Condições. Na avaliação do ministro Luís Roberto Barroso, os órgãos do SISBIN somente podem fornecer dados e conhecimentos específicos à Abin quando comprovado o interesse público da medida e afastada qualquer possibilidade de esses dados atenderem interesses pessoais ou privados, sempre ficando documentado quem pediu. “Toda e qualquer decisão que requisitar os dados deverá ser motivada. É preciso que se saiba sempre quem entregou e quem recebeu, porque isso é importante para o controle da cadeia da legalidade”, frisou Barroso.

“Há uma imensa desconfiança em relação à atividade de inteligência por obra do SNI. O passado condena. O SNI criado, logo depois do golpe de 1964, tornou-se parte conhecida da História brasileira, esse organismo se perdeu no monitoramento e perseguição da oposição. Temos um passado que condena de utilização indevida de agências de inteligência para a proteção de interesses por vezes inconfessáveis de lideranças políticas autoritárias”, observou Barroso.
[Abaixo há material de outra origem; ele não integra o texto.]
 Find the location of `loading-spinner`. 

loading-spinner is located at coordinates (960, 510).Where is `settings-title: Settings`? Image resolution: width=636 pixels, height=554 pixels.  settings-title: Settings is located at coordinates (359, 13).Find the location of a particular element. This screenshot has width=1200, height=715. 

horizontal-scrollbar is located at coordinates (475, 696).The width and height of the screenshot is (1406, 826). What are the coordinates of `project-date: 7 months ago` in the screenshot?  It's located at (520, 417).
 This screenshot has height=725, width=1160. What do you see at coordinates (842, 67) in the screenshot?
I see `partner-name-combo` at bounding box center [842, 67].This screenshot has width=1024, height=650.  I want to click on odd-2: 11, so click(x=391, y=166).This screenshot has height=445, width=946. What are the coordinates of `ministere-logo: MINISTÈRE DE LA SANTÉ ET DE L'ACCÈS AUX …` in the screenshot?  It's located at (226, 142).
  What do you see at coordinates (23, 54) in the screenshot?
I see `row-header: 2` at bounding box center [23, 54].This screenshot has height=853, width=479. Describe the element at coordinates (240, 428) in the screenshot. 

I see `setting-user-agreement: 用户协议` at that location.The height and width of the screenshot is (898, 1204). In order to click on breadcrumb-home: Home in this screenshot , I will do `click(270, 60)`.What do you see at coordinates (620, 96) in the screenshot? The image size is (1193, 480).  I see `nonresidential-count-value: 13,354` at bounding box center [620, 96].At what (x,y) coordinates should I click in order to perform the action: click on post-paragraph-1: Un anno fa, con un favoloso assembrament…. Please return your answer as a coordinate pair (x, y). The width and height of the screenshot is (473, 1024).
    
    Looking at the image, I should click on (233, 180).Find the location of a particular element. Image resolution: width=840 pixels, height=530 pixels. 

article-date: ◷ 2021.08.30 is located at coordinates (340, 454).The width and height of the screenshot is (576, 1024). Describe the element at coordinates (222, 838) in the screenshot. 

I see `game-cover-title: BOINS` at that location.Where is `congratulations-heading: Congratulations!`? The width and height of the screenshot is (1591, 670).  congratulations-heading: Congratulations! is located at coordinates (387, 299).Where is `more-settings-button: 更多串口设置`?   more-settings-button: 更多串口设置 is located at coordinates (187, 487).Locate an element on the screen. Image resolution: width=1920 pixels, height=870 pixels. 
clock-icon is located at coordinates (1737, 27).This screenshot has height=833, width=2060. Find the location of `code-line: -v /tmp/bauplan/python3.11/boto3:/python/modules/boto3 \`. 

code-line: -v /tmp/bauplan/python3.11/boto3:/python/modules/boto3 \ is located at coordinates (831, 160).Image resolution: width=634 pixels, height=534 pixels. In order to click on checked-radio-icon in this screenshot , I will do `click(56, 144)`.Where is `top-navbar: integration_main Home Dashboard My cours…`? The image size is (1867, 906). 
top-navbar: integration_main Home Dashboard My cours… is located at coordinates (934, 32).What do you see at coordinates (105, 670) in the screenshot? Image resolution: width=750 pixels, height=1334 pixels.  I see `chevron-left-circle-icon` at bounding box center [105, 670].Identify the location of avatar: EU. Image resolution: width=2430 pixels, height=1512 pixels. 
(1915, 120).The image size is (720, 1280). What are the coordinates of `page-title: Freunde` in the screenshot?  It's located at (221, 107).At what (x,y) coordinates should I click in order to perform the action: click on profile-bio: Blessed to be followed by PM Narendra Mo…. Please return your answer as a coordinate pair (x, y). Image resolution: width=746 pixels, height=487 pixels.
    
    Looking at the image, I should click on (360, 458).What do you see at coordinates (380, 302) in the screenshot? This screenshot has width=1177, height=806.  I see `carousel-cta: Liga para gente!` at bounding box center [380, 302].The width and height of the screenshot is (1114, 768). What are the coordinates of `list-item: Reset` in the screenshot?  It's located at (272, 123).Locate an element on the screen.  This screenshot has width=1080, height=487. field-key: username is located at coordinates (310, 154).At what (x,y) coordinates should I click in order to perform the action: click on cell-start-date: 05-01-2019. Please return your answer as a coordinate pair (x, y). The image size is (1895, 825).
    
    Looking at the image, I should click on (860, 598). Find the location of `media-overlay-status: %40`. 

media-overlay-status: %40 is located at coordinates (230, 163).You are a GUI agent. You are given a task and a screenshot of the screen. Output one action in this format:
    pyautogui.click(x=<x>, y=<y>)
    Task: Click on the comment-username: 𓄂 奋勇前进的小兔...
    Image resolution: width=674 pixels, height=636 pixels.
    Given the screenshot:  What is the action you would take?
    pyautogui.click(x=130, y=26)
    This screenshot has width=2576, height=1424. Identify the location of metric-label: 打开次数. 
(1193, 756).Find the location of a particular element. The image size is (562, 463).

O advogado Rafael Carneiro, defensor do PSB, alertou para as reiteradas tentativas da Presidência da República de maior acesso a dados sigilosos da população, destacando o episódio do dossiê contra servidores antifascistas. “Inteligência é central para o processo de erosão democrática que vem ocorrendo ao redor do mundo”, afirmou Carneiro.

A ABIN ainda não se manifestou sobre o julgamento.